== TASK INPUTS ==
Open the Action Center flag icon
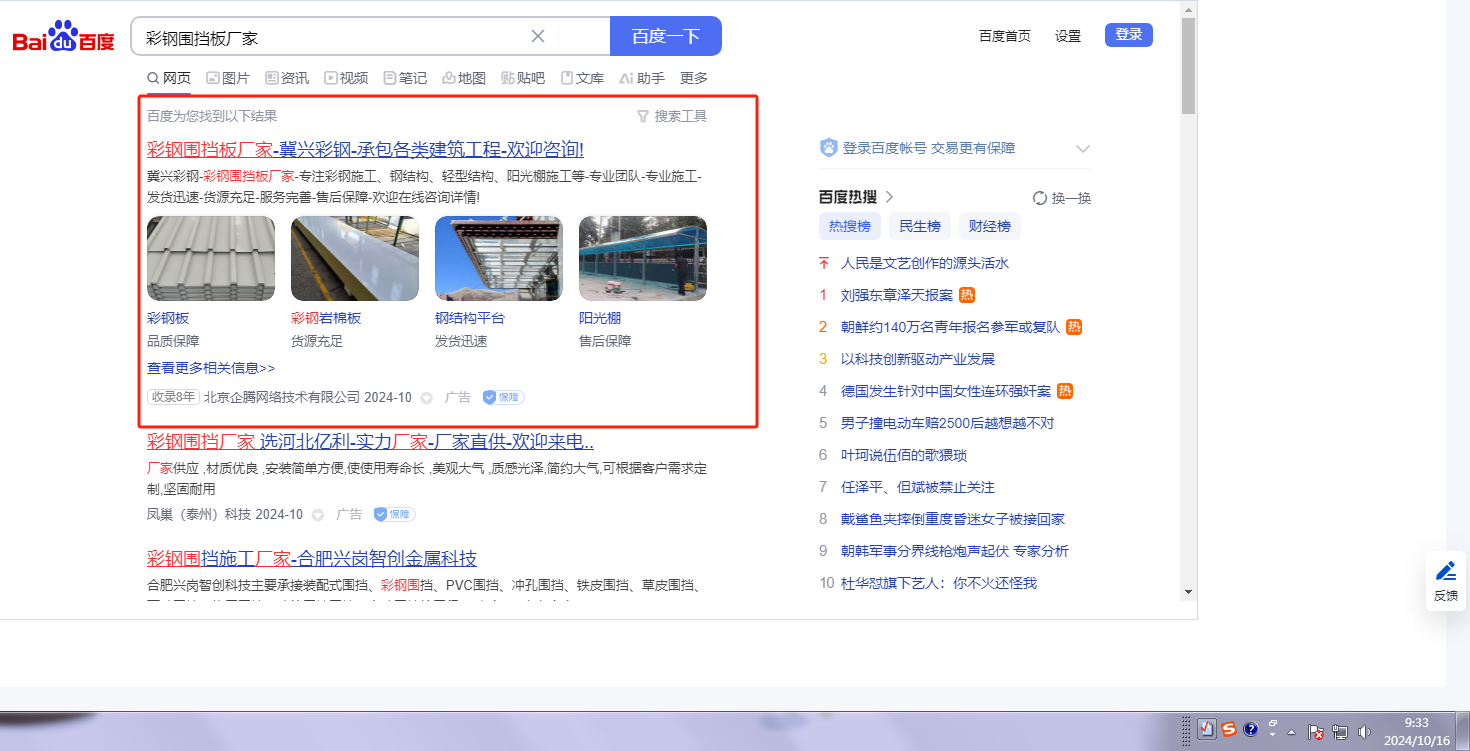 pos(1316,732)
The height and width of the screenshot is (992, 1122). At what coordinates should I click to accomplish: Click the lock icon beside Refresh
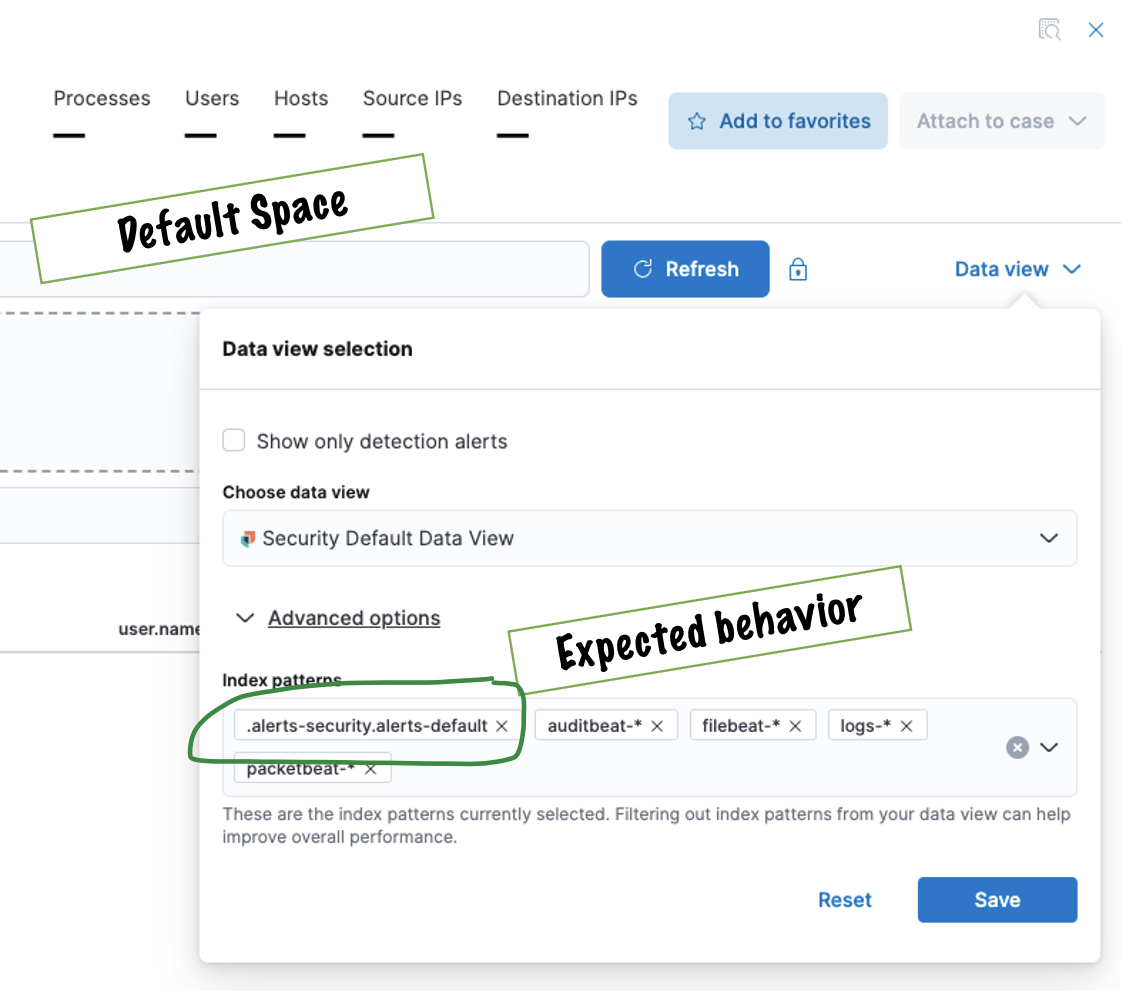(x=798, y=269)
...
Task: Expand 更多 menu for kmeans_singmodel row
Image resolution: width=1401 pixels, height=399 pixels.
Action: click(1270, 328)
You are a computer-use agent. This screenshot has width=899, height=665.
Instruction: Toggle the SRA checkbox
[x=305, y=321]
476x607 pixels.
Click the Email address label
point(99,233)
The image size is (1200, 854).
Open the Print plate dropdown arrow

== AIM OF THE EXERCISE ==
Output only an exact transcription of the lines above from the one with "Click the Email address label" up to and including the one with "Open the Print plate dropdown arrow".

== RESULT OF THE TASK ==
Click the Email address label
point(99,233)
The image size is (1200, 854).
Open the Print plate dropdown arrow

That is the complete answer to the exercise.